= Stated goal =
Reproduce the rows below with every instance of "GUI agent" swapped for "desktop automation agent", keeping everything else unchanged.

= Data =
********

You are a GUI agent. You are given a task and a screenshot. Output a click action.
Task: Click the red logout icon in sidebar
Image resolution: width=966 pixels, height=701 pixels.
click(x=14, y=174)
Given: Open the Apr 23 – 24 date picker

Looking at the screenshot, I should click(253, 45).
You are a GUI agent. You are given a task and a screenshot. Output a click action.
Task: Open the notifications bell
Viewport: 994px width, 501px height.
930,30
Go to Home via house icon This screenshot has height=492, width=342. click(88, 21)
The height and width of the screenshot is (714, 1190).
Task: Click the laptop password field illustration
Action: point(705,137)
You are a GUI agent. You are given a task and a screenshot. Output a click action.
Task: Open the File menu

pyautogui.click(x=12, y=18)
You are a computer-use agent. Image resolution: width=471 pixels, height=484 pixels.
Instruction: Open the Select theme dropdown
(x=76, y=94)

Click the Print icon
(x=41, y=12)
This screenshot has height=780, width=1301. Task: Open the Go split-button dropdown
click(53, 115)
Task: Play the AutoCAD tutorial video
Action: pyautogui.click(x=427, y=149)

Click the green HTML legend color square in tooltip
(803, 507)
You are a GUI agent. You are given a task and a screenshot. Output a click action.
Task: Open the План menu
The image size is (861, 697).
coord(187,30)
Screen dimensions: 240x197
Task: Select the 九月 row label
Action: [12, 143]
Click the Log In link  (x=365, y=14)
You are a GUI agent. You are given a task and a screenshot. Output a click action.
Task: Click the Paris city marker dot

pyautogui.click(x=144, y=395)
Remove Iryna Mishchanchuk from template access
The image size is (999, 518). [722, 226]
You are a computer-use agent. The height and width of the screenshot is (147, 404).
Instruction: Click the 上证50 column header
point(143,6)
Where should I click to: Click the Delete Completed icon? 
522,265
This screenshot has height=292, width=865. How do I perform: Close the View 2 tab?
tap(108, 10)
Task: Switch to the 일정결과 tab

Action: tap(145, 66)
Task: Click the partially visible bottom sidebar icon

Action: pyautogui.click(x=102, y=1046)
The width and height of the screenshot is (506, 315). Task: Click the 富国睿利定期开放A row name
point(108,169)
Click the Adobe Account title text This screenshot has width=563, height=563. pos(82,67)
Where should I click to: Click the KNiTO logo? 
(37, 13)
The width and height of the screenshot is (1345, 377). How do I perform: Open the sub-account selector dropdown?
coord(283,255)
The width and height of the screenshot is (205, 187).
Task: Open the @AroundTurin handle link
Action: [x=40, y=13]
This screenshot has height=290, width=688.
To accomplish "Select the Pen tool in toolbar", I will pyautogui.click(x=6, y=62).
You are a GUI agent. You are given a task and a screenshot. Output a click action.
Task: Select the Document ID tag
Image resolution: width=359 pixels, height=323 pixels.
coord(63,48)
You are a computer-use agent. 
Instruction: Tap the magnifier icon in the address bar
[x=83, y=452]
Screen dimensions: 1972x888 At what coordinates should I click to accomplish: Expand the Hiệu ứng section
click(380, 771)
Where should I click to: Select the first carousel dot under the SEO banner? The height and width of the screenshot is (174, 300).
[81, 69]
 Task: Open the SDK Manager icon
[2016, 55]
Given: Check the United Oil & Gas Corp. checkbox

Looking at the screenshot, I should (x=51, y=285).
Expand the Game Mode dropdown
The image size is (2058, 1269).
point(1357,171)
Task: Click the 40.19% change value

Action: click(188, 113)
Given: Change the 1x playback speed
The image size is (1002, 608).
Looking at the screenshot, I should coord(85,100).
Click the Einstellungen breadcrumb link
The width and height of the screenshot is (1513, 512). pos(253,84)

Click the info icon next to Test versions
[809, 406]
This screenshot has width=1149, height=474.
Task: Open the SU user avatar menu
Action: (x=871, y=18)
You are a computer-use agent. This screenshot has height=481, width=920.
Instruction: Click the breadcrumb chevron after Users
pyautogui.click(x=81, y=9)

********

= Written solution =
You are a desktop automation agent. You are given a task and a screenshot. Output a click action.
Task: Click the red logout icon in sidebar
Image resolution: width=966 pixels, height=701 pixels.
click(x=14, y=174)
Given: Open the Apr 23 – 24 date picker

Looking at the screenshot, I should click(253, 45).
You are a desktop automation agent. You are given a task and a screenshot. Output a click action.
Task: Open the notifications bell
Viewport: 994px width, 501px height.
930,30
Go to Home via house icon This screenshot has height=492, width=342. click(88, 21)
The height and width of the screenshot is (714, 1190).
Task: Click the laptop password field illustration
Action: point(705,137)
You are a desktop automation agent. You are given a task and a screenshot. Output a click action.
Task: Open the File menu

pyautogui.click(x=12, y=18)
You are a computer-use agent. Image resolution: width=471 pixels, height=484 pixels.
Instruction: Open the Select theme dropdown
(x=76, y=94)

Click the Print icon
(x=41, y=12)
This screenshot has height=780, width=1301. Task: Open the Go split-button dropdown
click(53, 115)
Task: Play the AutoCAD tutorial video
Action: pyautogui.click(x=427, y=149)

Click the green HTML legend color square in tooltip
(803, 507)
You are a desktop automation agent. You are given a task and a screenshot. Output a click action.
Task: Open the План menu
The image size is (861, 697).
coord(187,30)
Screen dimensions: 240x197
Task: Select the 九月 row label
Action: [12, 143]
Click the Log In link  (x=365, y=14)
You are a desktop automation agent. You are given a task and a screenshot. Output a click action.
Task: Click the Paris city marker dot

pyautogui.click(x=144, y=395)
Remove Iryna Mishchanchuk from template access
The image size is (999, 518). [722, 226]
You are a computer-use agent. The height and width of the screenshot is (147, 404).
Instruction: Click the 上证50 column header
point(143,6)
Where should I click to: Click the Delete Completed icon? 
522,265
This screenshot has height=292, width=865. How do I perform: Close the View 2 tab?
tap(108, 10)
Task: Switch to the 일정결과 tab

Action: tap(145, 66)
Task: Click the partially visible bottom sidebar icon

Action: pyautogui.click(x=102, y=1046)
The width and height of the screenshot is (506, 315). Task: Click the 富国睿利定期开放A row name
point(108,169)
Click the Adobe Account title text This screenshot has width=563, height=563. pos(82,67)
Where should I click to: Click the KNiTO logo? 
(37, 13)
The width and height of the screenshot is (1345, 377). How do I perform: Open the sub-account selector dropdown?
coord(283,255)
The width and height of the screenshot is (205, 187).
Task: Open the @AroundTurin handle link
Action: [x=40, y=13]
This screenshot has height=290, width=688.
To accomplish "Select the Pen tool in toolbar", I will pyautogui.click(x=6, y=62).
You are a desktop automation agent. You are given a task and a screenshot. Output a click action.
Task: Select the Document ID tag
Image resolution: width=359 pixels, height=323 pixels.
coord(63,48)
You are a computer-use agent. 
Instruction: Tap the magnifier icon in the address bar
[x=83, y=452]
Screen dimensions: 1972x888 At what coordinates should I click to accomplish: Expand the Hiệu ứng section
click(380, 771)
Where should I click to: Select the first carousel dot under the SEO banner? The height and width of the screenshot is (174, 300).
[81, 69]
 Task: Open the SDK Manager icon
[2016, 55]
Given: Check the United Oil & Gas Corp. checkbox

Looking at the screenshot, I should (x=51, y=285).
Expand the Game Mode dropdown
The image size is (2058, 1269).
point(1357,171)
Task: Click the 40.19% change value

Action: click(188, 113)
Given: Change the 1x playback speed
The image size is (1002, 608).
Looking at the screenshot, I should coord(85,100).
Click the Einstellungen breadcrumb link
The width and height of the screenshot is (1513, 512). pos(253,84)

Click the info icon next to Test versions
[809, 406]
This screenshot has width=1149, height=474.
Task: Open the SU user avatar menu
Action: (x=871, y=18)
You are a computer-use agent. This screenshot has height=481, width=920.
Instruction: Click the breadcrumb chevron after Users
pyautogui.click(x=81, y=9)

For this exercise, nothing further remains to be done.